[DATA TO USE — start]
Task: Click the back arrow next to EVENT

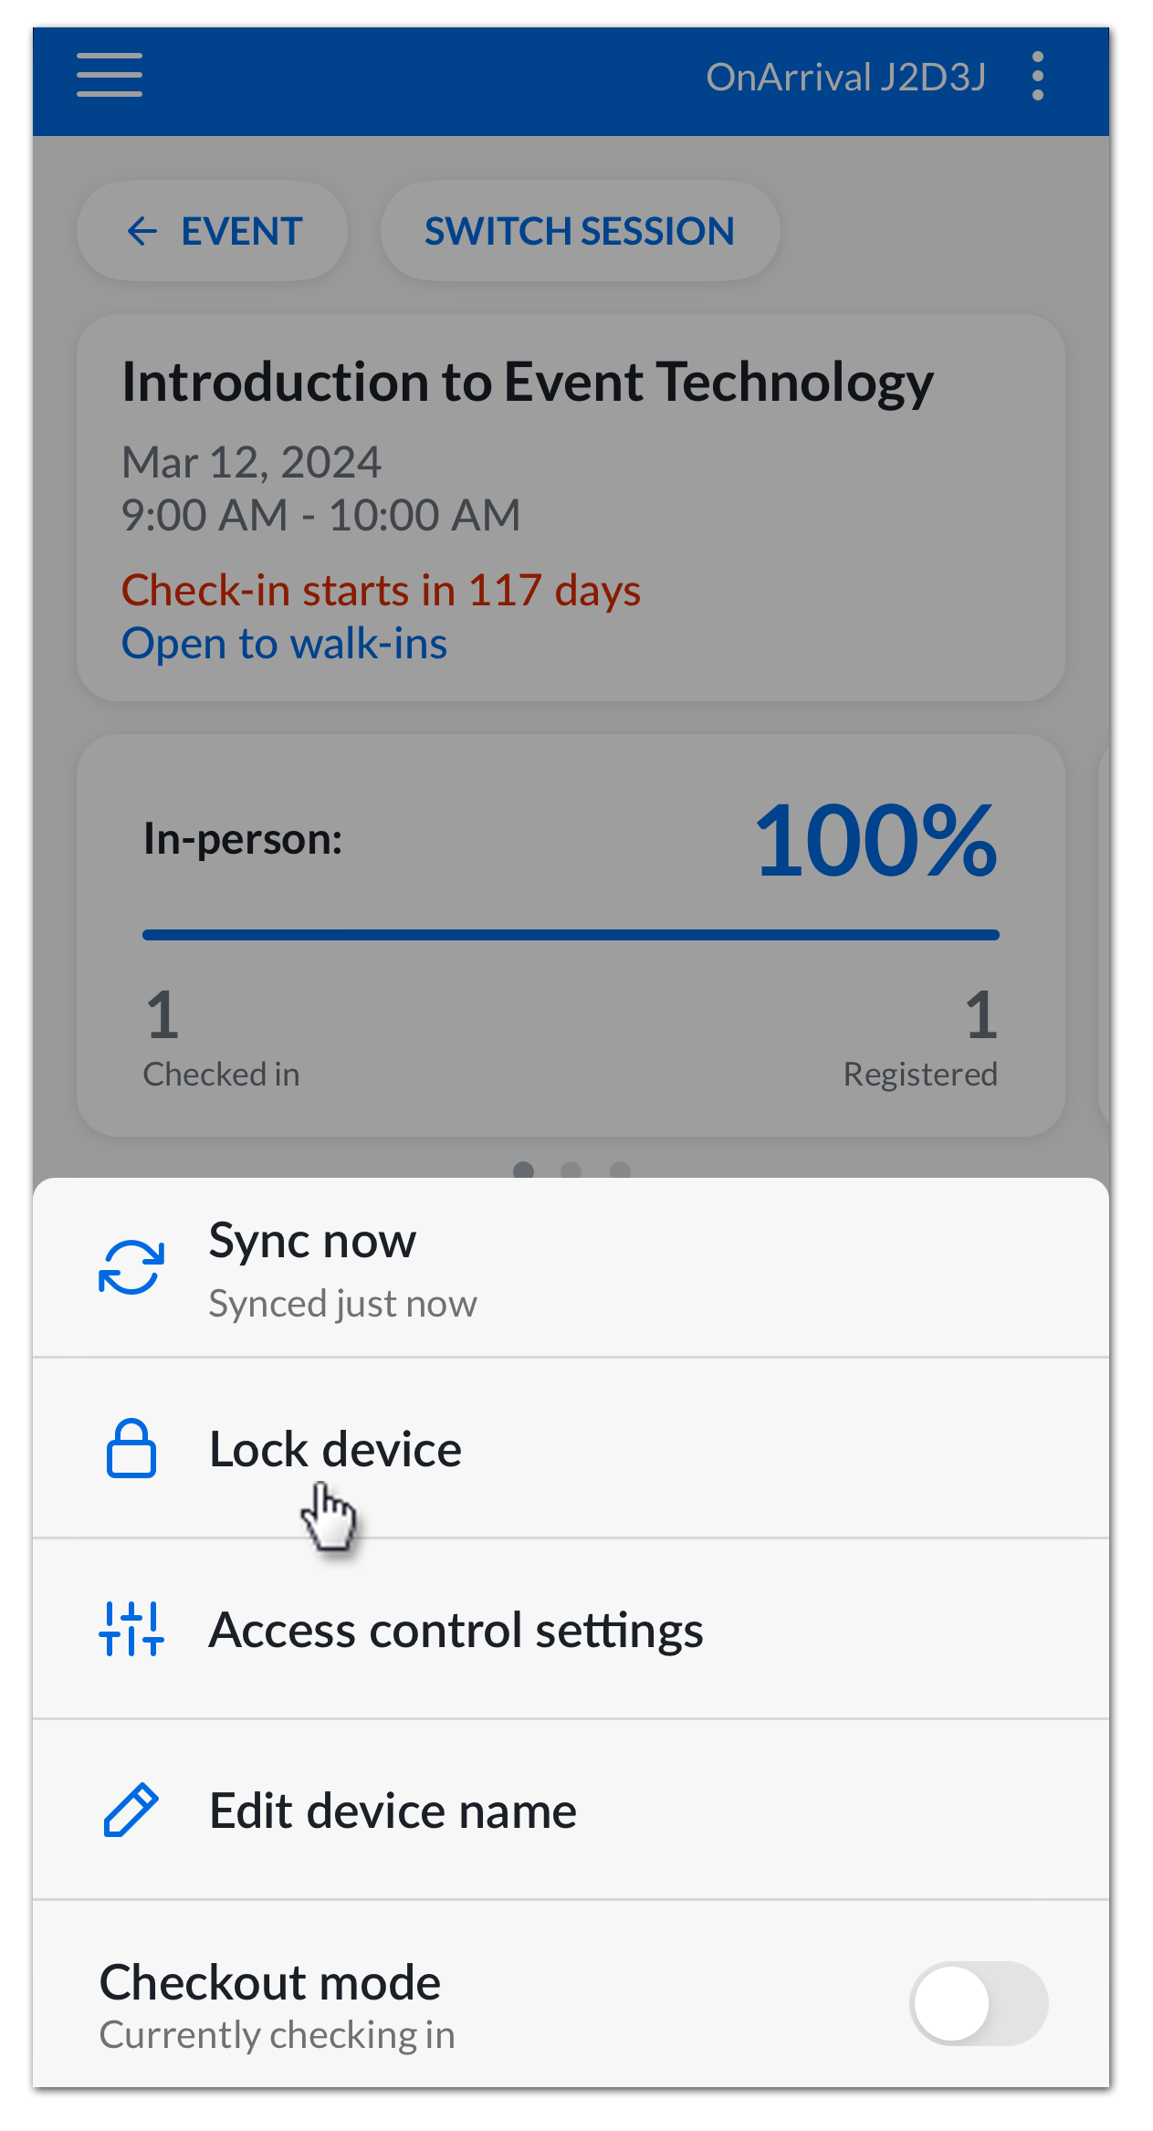Action: click(142, 231)
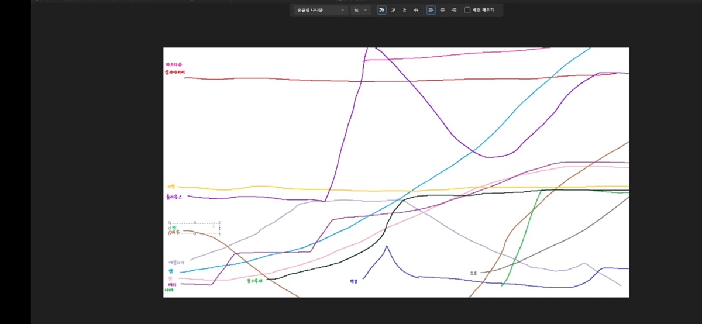Screen dimensions: 702x324
Task: Toggle bold text formatting
Action: [381, 10]
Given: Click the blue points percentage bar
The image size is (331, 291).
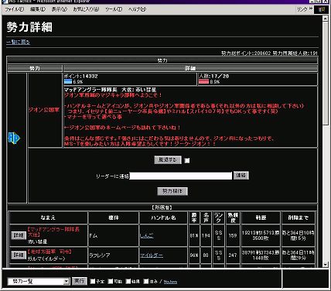Looking at the screenshot, I should pos(68,82).
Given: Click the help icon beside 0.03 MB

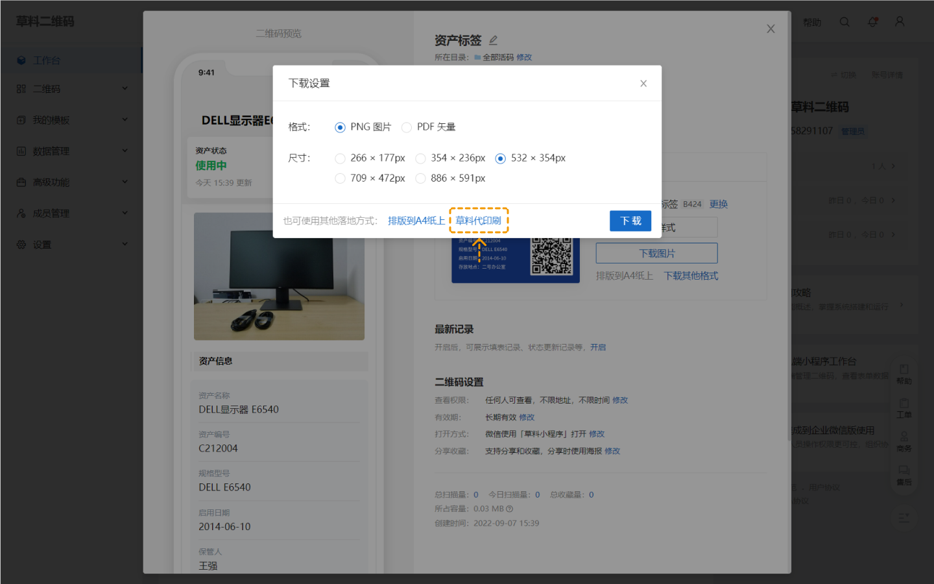Looking at the screenshot, I should [x=510, y=509].
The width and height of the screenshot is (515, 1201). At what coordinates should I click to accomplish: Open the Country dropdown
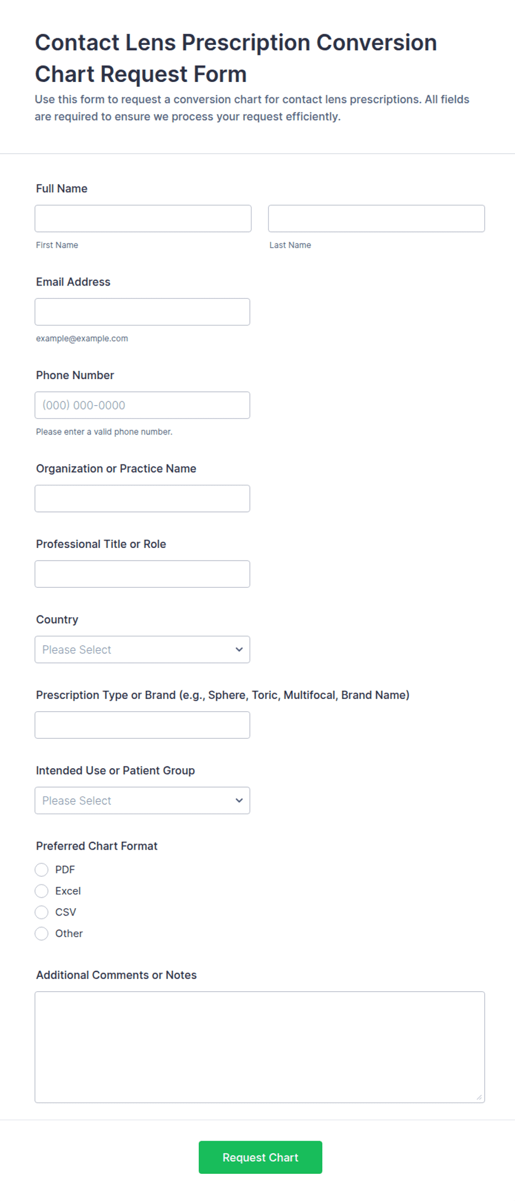(x=142, y=649)
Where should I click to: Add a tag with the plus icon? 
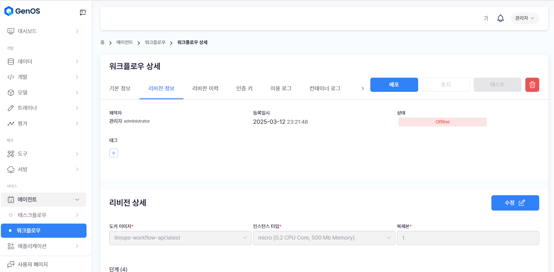pos(114,153)
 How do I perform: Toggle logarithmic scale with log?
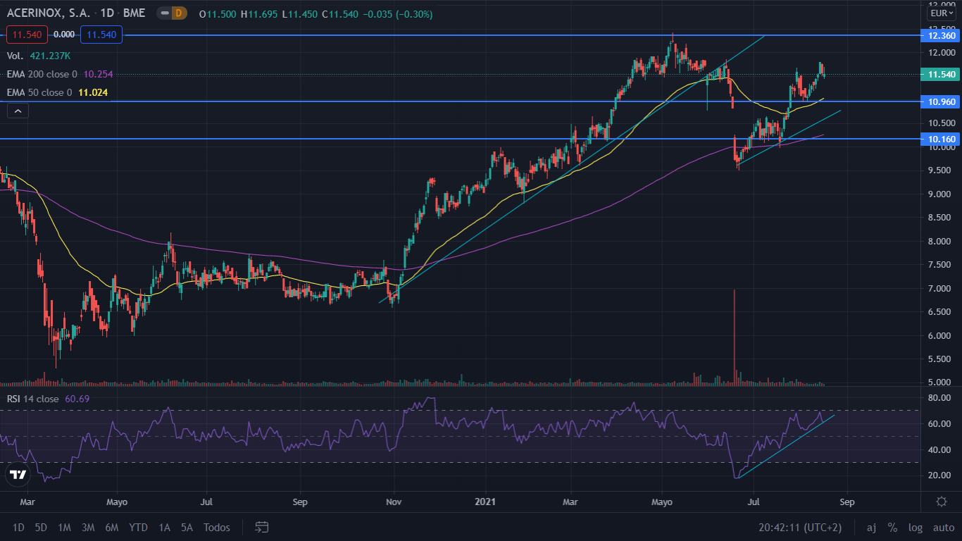[915, 527]
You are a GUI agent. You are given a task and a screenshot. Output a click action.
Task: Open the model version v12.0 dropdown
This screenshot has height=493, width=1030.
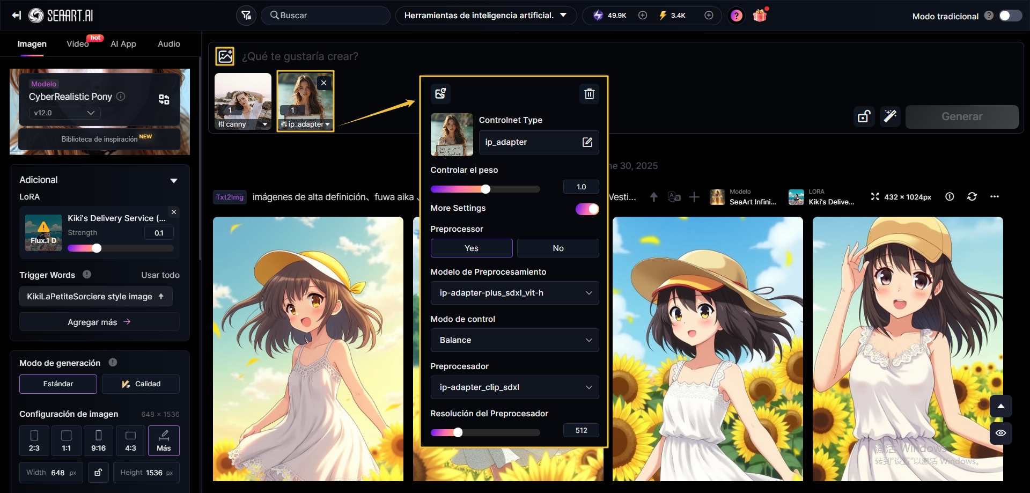click(64, 113)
[DATA TO USE — finish]
→ **INSTRUCTIONS TO FOLLOW**
Could you set down every record above word for word, leaving out the pictures?

→ **EXPECTED ANSWER**
Task: Click the back arrow next to EVENT

Action: click(142, 231)
Screen dimensions: 702x324
Task: Toggle bold text formatting
Action: [381, 10]
Given: Click the blue points percentage bar
The image size is (331, 291).
Looking at the screenshot, I should pos(68,82).
Given: Click the help icon beside 0.03 MB

Looking at the screenshot, I should [x=510, y=509].
The width and height of the screenshot is (515, 1201). At what coordinates should I click to accomplish: Open the Country dropdown
(x=142, y=649)
Where should I click to: Add a tag with the plus icon? 
pos(114,153)
 How do I perform: Toggle logarithmic scale with log?
[915, 527]
You are a GUI agent. You are given a task and a screenshot. Output a click action.
Task: Open the model version v12.0 dropdown
This screenshot has height=493, width=1030.
click(64, 113)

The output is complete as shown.